Prokaryotic pow-wows and tackling antibiotic resistance
Antibiotic resistance is and will continue to be a key issue in the years to come. Many pathogens have been dubbed “super-bugs” as a result of their ability to persist in the presence of multiple antibiotics. Some bacterial pathogens, like totally drug-resistant tuberculosis, MRSA, Klebsiella pneumoniae, and Acinetobacter baumannii are of particular interest because of their clinical prevalence and ability to quickly acquire drug resistance.
One primary concern with antibiotic resistance is the lack of new drug development. The median cost of developing a new drug is $4.2 billion dollars (forbes article), and without proper antibiotic stewardship, a drug may only be useful for 2 or 3 years. That’s not much return on investment. Big pharmaceuticals will not dump money into a drug without the prospect of long term revenue.
However, there are novel ways to tackle the issue of antibiotic resistance without the billion bucks. The most heavily researched mechanism of antibiotic resistance is mediated by a class of enzymes called betalactamases. 80% of the research in the field of antibiotic resistance has been focused on betalactams, and we seem to have forgotten that there are several other classes of antibiotics that we can play with. I discussed the problem of such heavy focus on one antibiotic here: Gripes with antibiotic resistance research.
Bacteria have gained resistance to every class of antibiotics including aminoglycosides, tetracyclines, quinolones, and polymyxins. Each method of resistance is typically granted by an enzyme, and these enzymes should be new drug targets. If we can inhibit an enzyme that grants resistance, then by coupling the new drug with an old antibiotic, we can reutilize obsolete antibiotics.
Another method that has recently gained traction is the inhibition of virulence factors. Most bacteria are not virulent, and incapable of infecting humans. Remember, the human body is an incredibly harsh environment for a microbe. However, those that are virulent typically carry genetic determinants that give them the ability to colonize a host. For example, Escherichia coli is a commensal bacteria of the human gut, but some strains have gained the ability to produce toxins or adhere to particular mucosal surfaces, making these strains virulent. The development of new drugs to inhibit virulence may be able to prevent disease. I briefly described one such method in Dealing with antibiotic resistance through anti-virulence factors, where inhibition of a toxin leads to survival of mice and protection from disease.

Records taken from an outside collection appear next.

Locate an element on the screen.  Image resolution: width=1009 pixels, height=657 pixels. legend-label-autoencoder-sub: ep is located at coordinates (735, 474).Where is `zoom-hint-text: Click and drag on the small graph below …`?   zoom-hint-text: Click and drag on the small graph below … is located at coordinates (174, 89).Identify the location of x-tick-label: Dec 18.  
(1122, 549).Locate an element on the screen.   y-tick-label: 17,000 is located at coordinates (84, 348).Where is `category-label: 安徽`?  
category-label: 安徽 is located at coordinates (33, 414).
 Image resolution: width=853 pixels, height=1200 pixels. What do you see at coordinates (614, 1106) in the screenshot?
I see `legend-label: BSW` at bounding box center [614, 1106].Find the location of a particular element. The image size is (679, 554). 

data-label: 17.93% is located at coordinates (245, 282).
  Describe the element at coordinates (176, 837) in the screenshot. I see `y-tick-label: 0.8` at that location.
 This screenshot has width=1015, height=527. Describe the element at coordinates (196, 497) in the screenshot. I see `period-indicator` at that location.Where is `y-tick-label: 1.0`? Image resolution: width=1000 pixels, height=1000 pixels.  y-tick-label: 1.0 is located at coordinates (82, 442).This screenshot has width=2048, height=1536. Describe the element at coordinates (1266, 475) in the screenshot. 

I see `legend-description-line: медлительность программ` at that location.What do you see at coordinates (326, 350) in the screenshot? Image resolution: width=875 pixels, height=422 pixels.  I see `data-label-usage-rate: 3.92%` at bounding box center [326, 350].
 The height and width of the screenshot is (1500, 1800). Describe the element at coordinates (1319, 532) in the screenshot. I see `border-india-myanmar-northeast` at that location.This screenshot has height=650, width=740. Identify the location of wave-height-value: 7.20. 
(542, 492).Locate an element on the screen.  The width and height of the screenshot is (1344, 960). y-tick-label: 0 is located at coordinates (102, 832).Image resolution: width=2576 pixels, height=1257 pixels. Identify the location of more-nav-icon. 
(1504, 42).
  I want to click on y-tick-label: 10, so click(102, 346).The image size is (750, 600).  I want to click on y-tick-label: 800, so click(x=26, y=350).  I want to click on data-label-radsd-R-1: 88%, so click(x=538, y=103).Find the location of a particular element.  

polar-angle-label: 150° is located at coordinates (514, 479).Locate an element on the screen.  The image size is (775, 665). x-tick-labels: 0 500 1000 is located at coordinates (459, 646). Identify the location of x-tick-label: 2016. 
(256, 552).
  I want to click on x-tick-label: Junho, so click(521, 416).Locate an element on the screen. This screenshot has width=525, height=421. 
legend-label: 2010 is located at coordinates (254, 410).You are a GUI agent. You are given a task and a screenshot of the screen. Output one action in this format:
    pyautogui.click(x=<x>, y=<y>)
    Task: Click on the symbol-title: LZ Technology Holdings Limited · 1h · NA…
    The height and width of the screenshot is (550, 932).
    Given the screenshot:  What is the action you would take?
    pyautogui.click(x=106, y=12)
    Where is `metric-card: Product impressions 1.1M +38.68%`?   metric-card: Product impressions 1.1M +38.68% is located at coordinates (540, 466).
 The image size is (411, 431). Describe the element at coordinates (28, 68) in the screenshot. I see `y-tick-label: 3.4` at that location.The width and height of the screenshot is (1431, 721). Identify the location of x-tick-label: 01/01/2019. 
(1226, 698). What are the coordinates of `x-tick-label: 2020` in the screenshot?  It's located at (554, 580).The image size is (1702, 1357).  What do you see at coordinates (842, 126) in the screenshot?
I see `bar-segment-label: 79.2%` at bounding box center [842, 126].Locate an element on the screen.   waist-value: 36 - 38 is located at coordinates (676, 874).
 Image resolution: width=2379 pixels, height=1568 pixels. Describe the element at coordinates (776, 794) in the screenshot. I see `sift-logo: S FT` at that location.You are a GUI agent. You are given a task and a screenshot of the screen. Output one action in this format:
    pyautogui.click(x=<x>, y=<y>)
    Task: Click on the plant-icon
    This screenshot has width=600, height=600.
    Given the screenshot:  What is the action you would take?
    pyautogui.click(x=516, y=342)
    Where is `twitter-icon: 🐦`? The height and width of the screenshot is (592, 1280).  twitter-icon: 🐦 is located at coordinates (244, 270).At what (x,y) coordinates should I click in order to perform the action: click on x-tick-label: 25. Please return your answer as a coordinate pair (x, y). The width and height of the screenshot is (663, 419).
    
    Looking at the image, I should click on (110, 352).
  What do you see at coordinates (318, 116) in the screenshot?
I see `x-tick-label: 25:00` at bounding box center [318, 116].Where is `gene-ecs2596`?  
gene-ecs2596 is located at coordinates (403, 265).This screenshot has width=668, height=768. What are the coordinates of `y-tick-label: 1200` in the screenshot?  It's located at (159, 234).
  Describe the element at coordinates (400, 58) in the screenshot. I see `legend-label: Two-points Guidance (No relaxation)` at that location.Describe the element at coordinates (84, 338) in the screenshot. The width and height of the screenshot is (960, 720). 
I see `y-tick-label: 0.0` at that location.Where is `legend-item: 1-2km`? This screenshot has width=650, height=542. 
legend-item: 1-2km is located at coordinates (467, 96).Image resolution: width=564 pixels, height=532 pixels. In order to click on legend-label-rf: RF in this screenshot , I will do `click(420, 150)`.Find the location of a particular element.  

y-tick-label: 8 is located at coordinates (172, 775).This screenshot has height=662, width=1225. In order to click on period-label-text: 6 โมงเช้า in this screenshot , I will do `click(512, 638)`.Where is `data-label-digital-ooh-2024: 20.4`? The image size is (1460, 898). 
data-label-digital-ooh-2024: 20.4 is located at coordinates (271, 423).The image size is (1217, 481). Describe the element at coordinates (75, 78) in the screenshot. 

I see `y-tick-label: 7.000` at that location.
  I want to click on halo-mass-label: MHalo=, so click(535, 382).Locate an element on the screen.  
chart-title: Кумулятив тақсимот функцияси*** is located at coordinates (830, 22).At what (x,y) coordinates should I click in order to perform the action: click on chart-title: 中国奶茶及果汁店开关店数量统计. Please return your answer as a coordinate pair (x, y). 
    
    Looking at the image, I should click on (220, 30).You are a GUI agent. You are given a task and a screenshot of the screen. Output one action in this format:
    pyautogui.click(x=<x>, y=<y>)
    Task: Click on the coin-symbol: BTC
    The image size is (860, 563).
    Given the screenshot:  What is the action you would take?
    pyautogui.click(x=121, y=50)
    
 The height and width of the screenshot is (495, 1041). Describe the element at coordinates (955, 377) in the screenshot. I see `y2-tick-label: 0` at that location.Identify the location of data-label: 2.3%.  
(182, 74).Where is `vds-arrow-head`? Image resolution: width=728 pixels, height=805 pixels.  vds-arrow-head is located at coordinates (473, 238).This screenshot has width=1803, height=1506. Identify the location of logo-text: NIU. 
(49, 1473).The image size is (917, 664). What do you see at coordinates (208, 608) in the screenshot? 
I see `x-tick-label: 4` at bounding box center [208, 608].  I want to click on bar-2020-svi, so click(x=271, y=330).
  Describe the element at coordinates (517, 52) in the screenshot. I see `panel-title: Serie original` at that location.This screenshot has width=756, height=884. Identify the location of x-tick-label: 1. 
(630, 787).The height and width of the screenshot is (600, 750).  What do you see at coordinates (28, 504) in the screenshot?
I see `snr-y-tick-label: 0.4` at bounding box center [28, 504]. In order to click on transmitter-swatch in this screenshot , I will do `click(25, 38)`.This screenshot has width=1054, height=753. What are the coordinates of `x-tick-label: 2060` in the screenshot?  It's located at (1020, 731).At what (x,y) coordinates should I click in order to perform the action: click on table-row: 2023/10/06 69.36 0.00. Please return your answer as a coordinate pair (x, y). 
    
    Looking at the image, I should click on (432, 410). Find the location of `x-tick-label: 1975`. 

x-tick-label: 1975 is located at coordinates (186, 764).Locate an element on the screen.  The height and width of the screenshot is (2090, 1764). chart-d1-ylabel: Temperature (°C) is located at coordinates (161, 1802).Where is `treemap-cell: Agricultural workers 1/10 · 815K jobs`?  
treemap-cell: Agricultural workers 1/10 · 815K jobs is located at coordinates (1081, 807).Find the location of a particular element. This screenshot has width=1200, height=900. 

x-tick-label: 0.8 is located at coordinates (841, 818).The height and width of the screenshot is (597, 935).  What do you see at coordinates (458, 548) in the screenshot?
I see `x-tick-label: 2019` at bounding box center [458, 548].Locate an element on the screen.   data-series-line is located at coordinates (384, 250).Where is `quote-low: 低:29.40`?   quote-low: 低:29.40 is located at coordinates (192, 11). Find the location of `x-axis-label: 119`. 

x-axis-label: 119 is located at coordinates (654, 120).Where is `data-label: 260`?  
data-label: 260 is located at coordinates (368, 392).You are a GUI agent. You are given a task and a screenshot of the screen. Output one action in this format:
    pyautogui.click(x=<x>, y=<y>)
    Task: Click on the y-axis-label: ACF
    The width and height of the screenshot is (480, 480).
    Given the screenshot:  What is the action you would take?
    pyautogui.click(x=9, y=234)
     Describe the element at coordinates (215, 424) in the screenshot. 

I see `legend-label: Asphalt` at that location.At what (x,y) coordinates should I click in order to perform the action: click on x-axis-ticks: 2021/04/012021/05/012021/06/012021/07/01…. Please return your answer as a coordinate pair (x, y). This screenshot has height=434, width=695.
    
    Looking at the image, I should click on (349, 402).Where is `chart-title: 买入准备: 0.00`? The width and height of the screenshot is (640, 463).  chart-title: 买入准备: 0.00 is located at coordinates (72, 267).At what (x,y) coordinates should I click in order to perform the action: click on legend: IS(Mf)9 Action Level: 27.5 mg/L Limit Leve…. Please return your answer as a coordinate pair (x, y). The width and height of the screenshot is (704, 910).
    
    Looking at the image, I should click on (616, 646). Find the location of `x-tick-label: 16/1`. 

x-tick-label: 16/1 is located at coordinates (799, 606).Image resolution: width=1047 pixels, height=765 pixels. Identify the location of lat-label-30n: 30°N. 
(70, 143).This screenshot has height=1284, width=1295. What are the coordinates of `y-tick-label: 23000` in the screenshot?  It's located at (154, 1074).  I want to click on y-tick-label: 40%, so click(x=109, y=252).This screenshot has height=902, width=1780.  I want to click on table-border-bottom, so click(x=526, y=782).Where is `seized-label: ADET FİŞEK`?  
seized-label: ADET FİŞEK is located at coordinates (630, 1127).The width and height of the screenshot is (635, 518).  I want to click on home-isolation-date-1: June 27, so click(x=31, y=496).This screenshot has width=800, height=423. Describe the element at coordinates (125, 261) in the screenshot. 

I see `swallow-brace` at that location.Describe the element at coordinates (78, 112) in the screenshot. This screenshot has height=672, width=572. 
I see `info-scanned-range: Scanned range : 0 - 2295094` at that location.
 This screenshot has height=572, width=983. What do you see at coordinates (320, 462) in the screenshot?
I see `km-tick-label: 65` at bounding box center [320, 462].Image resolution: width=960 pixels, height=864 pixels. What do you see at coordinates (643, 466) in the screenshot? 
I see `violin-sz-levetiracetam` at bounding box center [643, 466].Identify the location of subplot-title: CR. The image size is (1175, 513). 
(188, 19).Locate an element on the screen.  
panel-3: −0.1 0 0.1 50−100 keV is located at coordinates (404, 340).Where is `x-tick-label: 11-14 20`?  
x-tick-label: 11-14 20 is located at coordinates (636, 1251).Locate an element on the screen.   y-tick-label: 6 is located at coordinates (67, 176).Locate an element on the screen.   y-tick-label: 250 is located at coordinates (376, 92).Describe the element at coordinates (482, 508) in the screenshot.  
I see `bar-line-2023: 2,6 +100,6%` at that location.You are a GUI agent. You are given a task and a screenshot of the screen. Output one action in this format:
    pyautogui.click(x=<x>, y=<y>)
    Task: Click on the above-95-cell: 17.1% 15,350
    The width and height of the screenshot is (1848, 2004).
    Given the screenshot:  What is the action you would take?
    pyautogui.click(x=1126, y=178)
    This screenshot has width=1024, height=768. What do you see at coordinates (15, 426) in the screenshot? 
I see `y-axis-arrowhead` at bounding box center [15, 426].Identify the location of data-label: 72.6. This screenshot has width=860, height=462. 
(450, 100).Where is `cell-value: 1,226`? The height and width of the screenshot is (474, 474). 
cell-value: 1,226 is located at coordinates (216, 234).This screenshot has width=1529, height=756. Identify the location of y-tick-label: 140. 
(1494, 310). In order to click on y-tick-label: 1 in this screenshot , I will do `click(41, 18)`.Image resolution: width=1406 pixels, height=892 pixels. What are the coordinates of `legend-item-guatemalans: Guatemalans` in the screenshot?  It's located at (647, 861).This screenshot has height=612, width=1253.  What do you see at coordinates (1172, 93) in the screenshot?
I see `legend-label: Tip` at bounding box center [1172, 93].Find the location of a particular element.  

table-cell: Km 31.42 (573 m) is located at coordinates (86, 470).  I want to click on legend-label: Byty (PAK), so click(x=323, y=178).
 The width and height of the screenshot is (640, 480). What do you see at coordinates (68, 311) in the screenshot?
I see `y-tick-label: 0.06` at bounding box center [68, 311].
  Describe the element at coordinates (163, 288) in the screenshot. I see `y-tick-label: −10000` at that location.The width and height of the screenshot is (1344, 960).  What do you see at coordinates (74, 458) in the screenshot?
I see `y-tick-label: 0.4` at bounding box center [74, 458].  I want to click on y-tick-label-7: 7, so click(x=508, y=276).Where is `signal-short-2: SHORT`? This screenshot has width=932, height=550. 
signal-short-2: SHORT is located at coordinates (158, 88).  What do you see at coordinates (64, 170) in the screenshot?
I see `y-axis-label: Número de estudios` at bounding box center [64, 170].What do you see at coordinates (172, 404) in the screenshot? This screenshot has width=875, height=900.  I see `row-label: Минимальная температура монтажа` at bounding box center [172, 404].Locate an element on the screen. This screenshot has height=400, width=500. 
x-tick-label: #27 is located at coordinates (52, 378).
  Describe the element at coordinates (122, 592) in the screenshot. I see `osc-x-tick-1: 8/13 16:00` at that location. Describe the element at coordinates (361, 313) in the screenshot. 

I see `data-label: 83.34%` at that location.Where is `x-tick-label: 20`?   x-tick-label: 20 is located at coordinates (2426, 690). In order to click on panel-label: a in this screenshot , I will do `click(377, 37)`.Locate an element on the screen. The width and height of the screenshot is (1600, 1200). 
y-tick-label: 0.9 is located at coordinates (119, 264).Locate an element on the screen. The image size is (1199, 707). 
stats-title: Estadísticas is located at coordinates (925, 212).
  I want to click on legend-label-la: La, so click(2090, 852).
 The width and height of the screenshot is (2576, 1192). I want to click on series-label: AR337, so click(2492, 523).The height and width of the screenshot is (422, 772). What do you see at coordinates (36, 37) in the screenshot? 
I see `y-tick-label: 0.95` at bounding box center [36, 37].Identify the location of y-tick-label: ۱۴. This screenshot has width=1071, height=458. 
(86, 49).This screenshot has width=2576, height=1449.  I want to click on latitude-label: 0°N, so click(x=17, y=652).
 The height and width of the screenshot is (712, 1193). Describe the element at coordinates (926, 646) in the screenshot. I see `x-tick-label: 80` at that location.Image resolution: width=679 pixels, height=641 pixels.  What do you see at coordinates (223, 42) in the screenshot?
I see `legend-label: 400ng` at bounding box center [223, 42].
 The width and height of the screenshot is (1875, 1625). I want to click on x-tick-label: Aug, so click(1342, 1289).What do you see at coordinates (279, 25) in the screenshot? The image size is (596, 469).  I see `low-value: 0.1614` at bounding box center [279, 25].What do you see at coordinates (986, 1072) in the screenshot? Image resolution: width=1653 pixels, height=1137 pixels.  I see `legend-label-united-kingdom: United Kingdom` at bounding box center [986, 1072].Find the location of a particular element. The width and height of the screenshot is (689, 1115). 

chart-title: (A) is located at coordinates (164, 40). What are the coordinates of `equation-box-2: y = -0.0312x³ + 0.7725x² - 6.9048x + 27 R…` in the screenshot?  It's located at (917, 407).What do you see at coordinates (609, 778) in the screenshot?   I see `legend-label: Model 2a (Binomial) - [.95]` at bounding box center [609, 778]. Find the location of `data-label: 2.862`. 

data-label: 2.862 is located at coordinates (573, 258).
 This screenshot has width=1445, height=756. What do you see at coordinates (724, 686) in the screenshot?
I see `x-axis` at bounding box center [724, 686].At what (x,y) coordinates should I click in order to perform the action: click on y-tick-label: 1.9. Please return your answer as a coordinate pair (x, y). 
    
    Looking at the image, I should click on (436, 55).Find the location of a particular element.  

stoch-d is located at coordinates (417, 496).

One process that can be considered a virulence factor is quorum sensing, a mechanism for bacteria to detect population density. Bacteria excrete peptides that they also have receptors for, and when the concentration of bacteria increases, so too does the excreted peptides. When the population reaches a particular concentration, gene expression changes and may induce virulence factors. Pseudomonas aeruginosa and A. baumannii are opportunistic human pathogens, and through quorum sensing are able to coordinate the formation of biofilms, a virulence trait. Inhibition of the quorum sensing may inhibit the progression of disease, and a method for discovering drugs that can inhibit this system is described in this paper published this month in PNAS: A high-throughput screen for quorum-sensing inhibitors that target acyl-homoserine lactone synthases.
The growing issue of antibiotic resistance is critical to global health, but the problem is still just a pea under a mattress and not enough attention has turned its way. Translational research and drug development are absolutely integral to advancements in the biomedical sciences, but basic research will give insight to novel drug targets and molecular mechanisms that we can utilize to cure disease. The pre-antibiotic era and the days where a common strep-throat or UTI would kill you are gone. However, without progress in research, stewardship, and activism, we could certainly regress.